TASK DESCRIPTION:
Write down the lines exactly as they appear, from the one that contains "The height and" through the final line of the records, so that both ends are kept and no pictures come along.

Dataset entries
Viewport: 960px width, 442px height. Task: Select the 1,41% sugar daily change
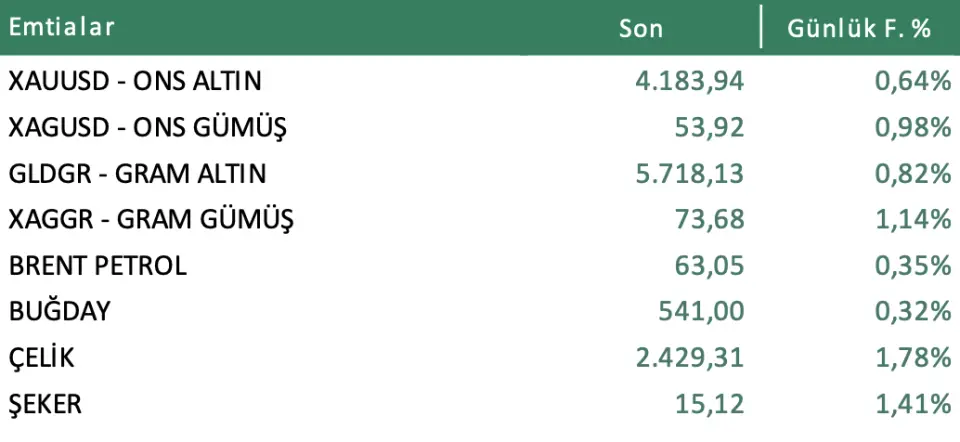click(912, 404)
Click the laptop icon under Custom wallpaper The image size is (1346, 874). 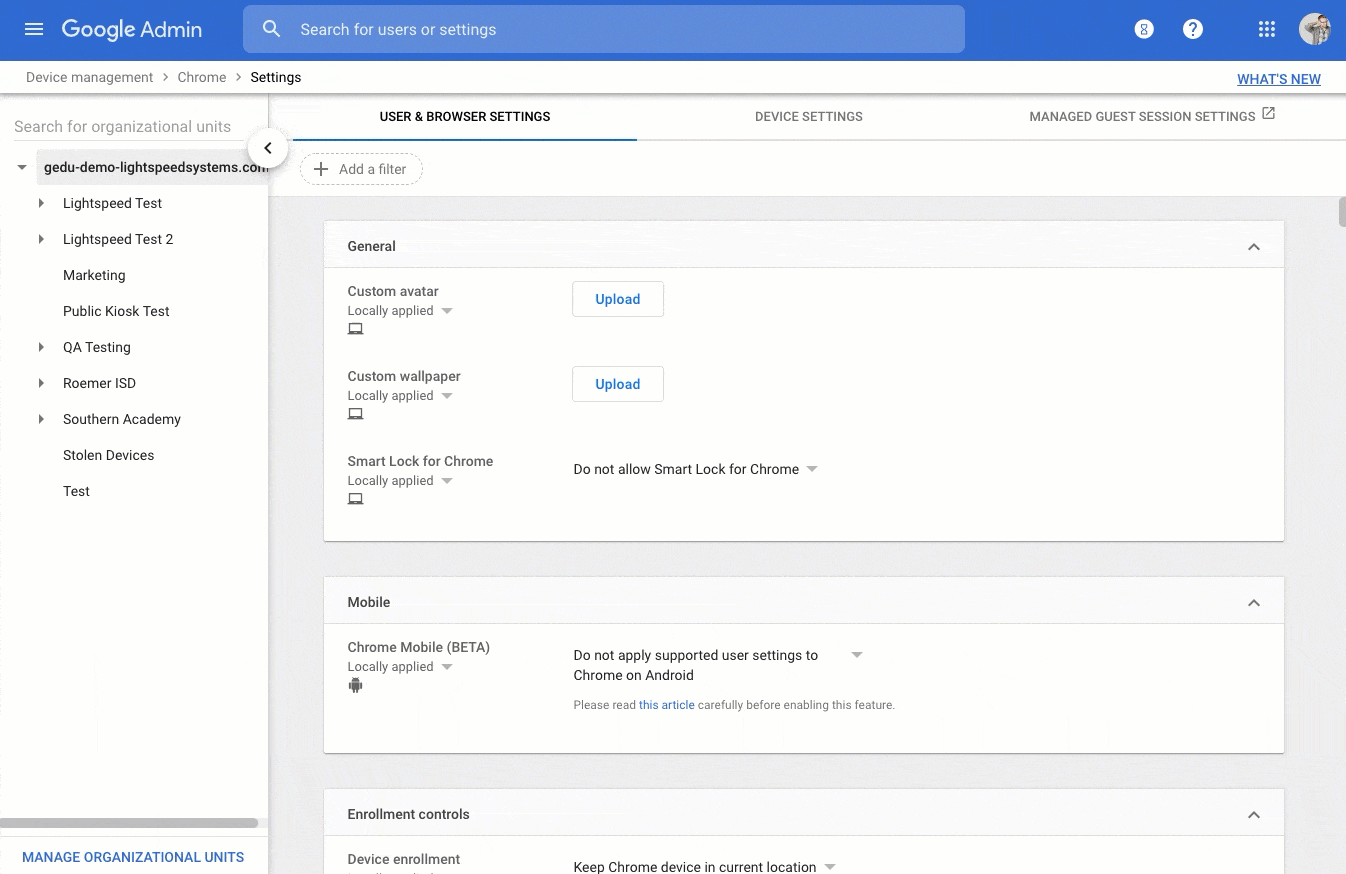coord(355,413)
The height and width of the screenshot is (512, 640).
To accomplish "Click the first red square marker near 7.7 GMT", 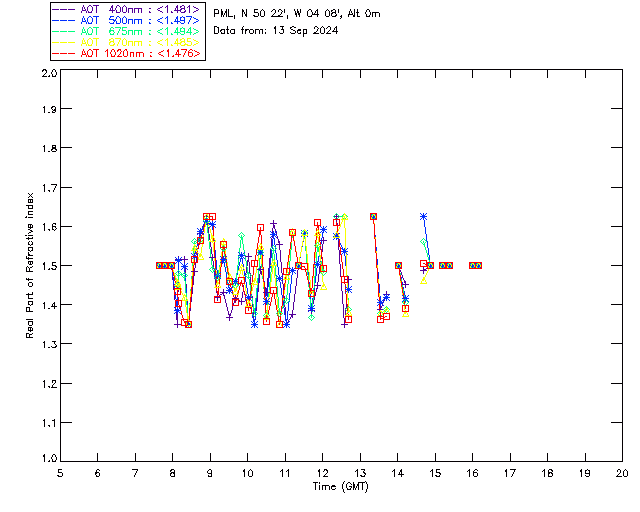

TASK OUTPUT:
The height and width of the screenshot is (512, 640).
To accomplish "Click the first red square marker near 7.7 GMT", 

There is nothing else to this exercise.